阅读文本 »
Codeforces Round 892 (Div. 2)题解记录

题目链接:https://codeforces.com/contest/1859

A. United We Stand


选最大的数即可注意题目输出格式

	#include<iostream>
	#include<string.h>
	#include<map>
	#include<vector>
	#include<set>
	#include<unordered_set>
	#include<stack>
	#include<queue>
	#include<algorithm>
	#include<time.h>
	#include<random>
	#include<string>
	#include<string.h>
	#include<cctype>
	using namespace std;
	typedef int ll;
	mt19937 rnd(time(0));
	const ll mod = 1e9 + 7;
	void fio()
	{
		ios::sync_with_stdio(0);
		cin.tie(0);
		cout.tie(0);
	}
	ll gcd(ll x, ll y)
	{
		if (y == 0)
			return x;
		else
			return gcd(y, x % y);
	}
	ll ksm(ll x, ll y)
	{
		ll ans = 1;
		while (y)
		{
			if (y & 1)
				ans = ans%mod*(x%mod)%mod;
			x = x%mod*(x%mod)%mod;
			y >>= 1;
		}
		return ans%mod%mod;
	}
	ll a[2005];
	int main()
	{
		ll t;
		cin>>t;
		while(t--)
		{
			ll n;
			cin>>n;
			ll cnt=0;
			for(ll i=1;i<=n;i++)
			{
				cin>>a[i];
				if(a[i]==a[1])cnt++;
			}
			if(cnt==n)cout<<-1<<endl;
			else 
			{
				sort(a+1,a+1+n);
				cnt=0;
				for(ll i=1;i<=n;i++)if(a[i]==a[n])cnt++;
				cout<<n-cnt<<" "<<cnt<<endl;
				for(ll i=1;i<=n;i++)

练习要求 »
1. 将这篇题解中以“选最大的数即可”开头的段落改写成条目列表，保留其主要内容。
2. 从这篇题解现有内容的末尾接着写下去。
完成练习时用不到所附材料。

所附材料 »
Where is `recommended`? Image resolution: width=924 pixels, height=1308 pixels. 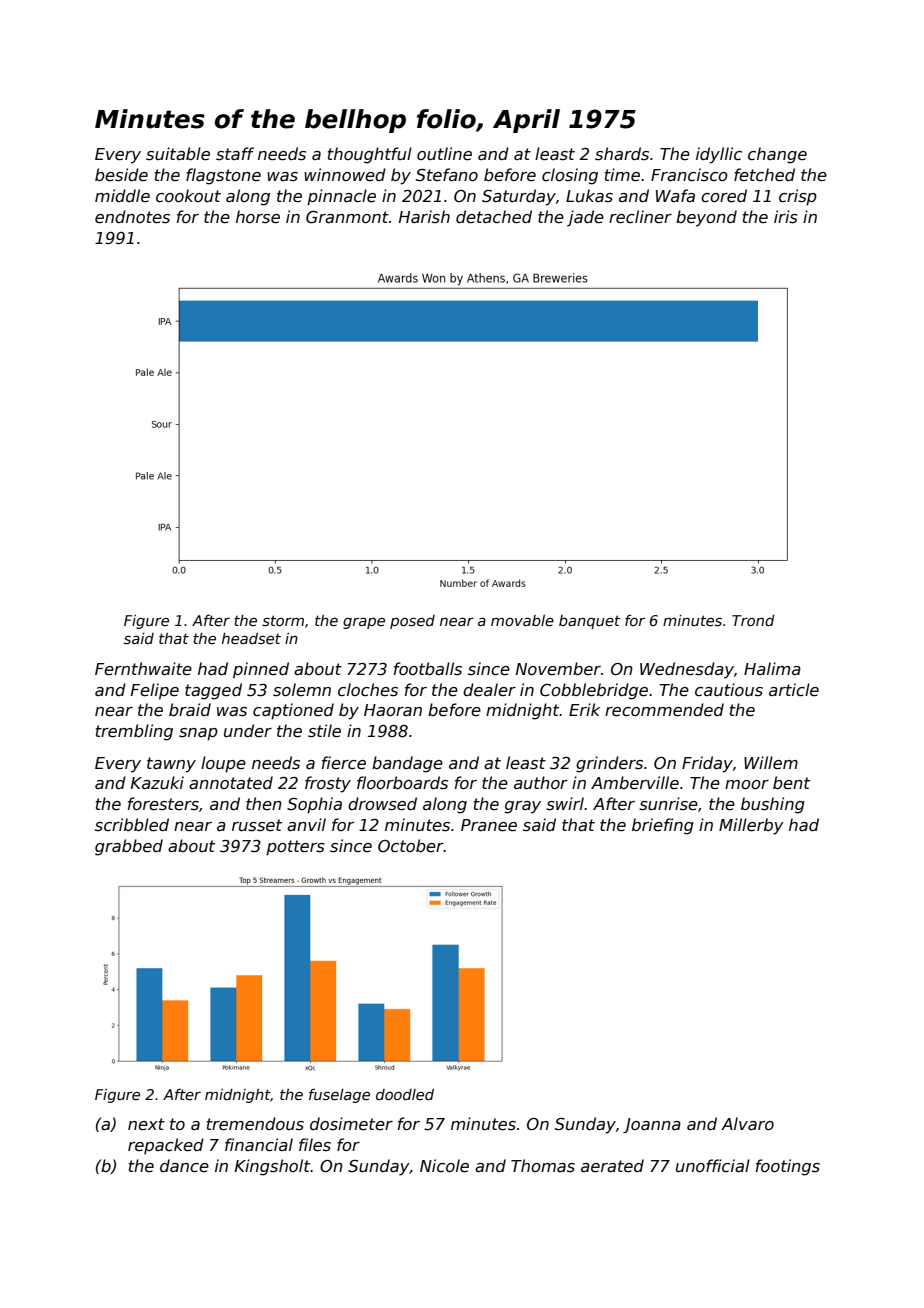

各题答案 »
1.
- 选最大的数即可。
- 注意题目的输出格式。

2.
				{
					if(a[i]!=a[n])
					cout<<a[i]<<" ";
				}
				cout<<endl;
				for(ll i=1;i<=n;i++){
					if(a[i]==a[n])
					cout<<a[n]<<" ";
				}
				cout<<endl;
			}
		}
	}

B. Olya and Game with Arrays


翻译有点难看,意思对于每个数组最多可以转移一个数到其他的数组
首先所有数组中的最小元素一定会拿,所以就找第二小的最小值,然后都丢到那个数组去即可

		#include<iostream>
		#include<string.h>
		#include<map>
		#include<vector>
		#include<set>
		#include<unordered_set>
		#include<stack>
		#include<queue>
		#include<algorithm>
		#include<time.h>
		#include<random>
		#include<string>
		#include<string.h>
		#include<cctype>
		using namespace std;
		typedef long long  ll;
		mt19937 rnd(time(0));
		const ll mod = 1e9 + 7;
		void fio()
		{
			ios::sync_with_stdio(0);
			cin.tie(0);
			cout.tie(0);
		}
		ll gcd(ll x, ll y)
		{
			if (y == 0)
				return x;
			else
				return gcd(y, x % y);
		}
		ll ksm(ll x, ll y)
		{
			ll ans = 1;
			while (y)
			{
				if (y & 1)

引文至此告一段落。